:: Task objective ::
After finding the line that contains "History of the 1st Stage White" in the entries below, retype it and every following line precisely, the last included.

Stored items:
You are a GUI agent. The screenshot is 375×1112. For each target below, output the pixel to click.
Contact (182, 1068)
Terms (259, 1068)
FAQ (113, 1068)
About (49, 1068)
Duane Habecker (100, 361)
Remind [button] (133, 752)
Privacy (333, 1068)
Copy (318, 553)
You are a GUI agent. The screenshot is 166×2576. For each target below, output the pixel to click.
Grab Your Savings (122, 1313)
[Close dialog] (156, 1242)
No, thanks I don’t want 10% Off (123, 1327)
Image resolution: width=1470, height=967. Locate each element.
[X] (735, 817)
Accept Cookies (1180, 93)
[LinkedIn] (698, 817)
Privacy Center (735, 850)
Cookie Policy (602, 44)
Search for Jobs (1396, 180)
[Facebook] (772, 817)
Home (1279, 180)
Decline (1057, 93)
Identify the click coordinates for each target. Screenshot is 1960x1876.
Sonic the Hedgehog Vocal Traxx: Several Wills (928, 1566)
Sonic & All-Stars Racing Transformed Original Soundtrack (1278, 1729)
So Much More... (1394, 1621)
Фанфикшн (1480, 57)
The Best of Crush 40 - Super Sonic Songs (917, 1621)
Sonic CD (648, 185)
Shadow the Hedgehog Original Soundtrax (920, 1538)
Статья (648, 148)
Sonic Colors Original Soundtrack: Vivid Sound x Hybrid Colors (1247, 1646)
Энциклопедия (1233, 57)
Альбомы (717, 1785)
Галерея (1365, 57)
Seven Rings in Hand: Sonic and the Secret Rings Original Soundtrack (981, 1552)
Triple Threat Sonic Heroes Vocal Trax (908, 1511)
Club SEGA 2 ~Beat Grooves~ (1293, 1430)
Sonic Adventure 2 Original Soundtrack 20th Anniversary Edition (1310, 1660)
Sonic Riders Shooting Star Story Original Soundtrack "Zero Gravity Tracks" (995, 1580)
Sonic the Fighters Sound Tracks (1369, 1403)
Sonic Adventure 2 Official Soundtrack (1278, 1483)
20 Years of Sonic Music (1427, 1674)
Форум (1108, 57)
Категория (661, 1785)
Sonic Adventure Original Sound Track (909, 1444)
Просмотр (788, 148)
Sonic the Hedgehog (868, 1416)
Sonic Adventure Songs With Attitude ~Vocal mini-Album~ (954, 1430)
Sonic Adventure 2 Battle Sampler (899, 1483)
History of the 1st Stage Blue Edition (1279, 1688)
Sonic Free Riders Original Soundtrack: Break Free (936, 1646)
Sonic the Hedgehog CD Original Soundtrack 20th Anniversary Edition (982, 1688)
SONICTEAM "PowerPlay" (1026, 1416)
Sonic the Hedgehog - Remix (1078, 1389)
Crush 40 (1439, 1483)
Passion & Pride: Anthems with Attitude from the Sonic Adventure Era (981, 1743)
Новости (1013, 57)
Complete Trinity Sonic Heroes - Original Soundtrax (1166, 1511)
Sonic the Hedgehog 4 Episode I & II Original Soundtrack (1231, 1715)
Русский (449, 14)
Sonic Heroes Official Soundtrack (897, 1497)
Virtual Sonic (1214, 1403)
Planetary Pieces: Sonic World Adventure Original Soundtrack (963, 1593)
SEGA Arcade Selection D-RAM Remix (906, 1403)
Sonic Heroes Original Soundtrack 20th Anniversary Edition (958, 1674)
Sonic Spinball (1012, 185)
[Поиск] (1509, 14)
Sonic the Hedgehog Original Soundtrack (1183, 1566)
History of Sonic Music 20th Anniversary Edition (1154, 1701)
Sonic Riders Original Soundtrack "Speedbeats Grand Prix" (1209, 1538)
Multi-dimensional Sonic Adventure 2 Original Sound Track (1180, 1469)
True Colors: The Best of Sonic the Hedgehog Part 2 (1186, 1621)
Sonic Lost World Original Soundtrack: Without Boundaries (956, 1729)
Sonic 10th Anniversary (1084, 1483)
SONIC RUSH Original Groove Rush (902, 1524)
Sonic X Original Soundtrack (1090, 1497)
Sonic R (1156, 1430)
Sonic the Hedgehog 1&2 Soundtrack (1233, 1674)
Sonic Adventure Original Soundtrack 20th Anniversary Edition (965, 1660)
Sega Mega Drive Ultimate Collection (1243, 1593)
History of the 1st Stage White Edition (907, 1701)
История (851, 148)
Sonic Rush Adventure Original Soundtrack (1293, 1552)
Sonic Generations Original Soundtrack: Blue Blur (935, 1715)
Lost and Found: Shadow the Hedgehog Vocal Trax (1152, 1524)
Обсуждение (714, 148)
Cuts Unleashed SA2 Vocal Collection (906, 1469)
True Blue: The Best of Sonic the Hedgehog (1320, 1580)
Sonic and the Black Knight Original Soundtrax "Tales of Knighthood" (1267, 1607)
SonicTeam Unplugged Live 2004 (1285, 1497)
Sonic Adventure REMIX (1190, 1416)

:: Result below ::
History of the 1st Stage White Edition (907, 1701)
История (851, 148)
Sonic Rush Adventure Original Soundtrack (1293, 1552)
Sonic Generations Original Soundtrack: Blue Blur (935, 1715)
Lost and Found: Shadow the Hedgehog Vocal Trax (1152, 1524)
Обсуждение (714, 148)
Cuts Unleashed SA2 Vocal Collection (906, 1469)
True Blue: The Best of Sonic the Hedgehog (1320, 1580)
Sonic and the Black Knight Original Soundtrax "Tales of Knighthood" (1267, 1607)
SonicTeam Unplugged Live 2004 (1285, 1497)
Sonic Adventure REMIX (1190, 1416)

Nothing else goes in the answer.